* [The problem]:
Copy each of the following records word for word, leaving out the pictures.
──────────
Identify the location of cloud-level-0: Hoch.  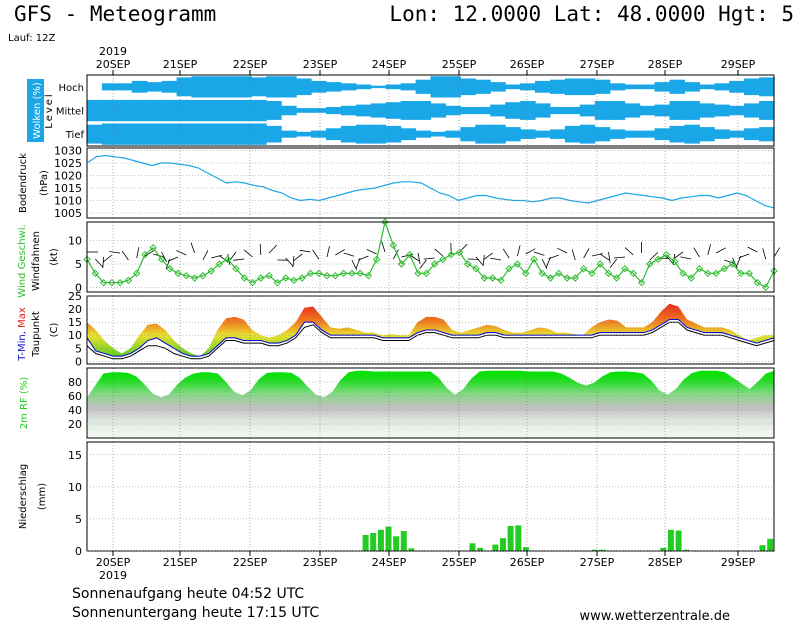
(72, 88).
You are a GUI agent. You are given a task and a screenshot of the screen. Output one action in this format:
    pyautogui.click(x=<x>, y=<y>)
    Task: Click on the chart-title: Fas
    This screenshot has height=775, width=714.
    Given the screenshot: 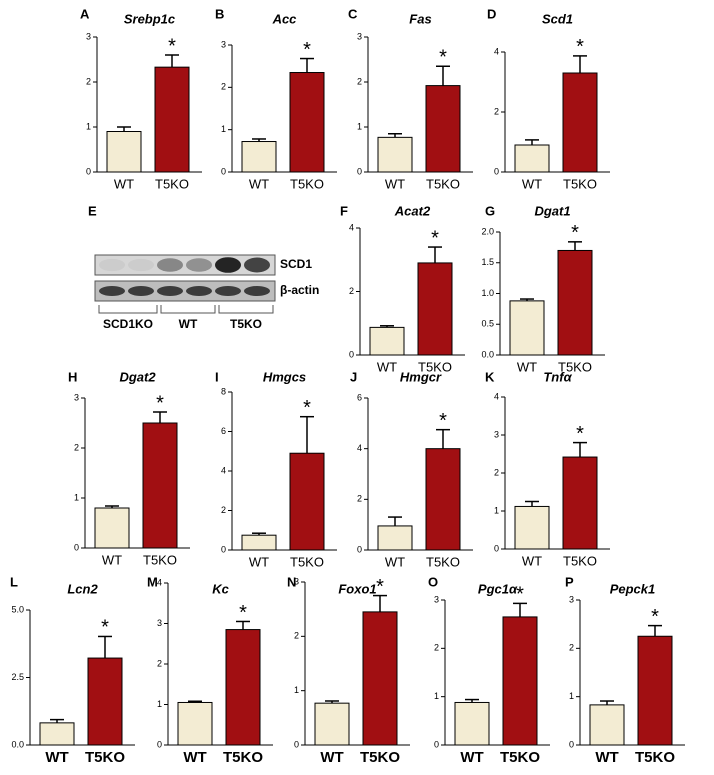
──────────
* [Answer to this problem]:
Identify the location of cloud-level-0: Hoch.  
(72, 88).
You are a GUI agent. You are given a task and a screenshot of the screen. Output one action in this format:
    pyautogui.click(x=<x>, y=<y>)
    Task: Click on the chart-title: Fas
    This screenshot has height=775, width=714.
    Given the screenshot: 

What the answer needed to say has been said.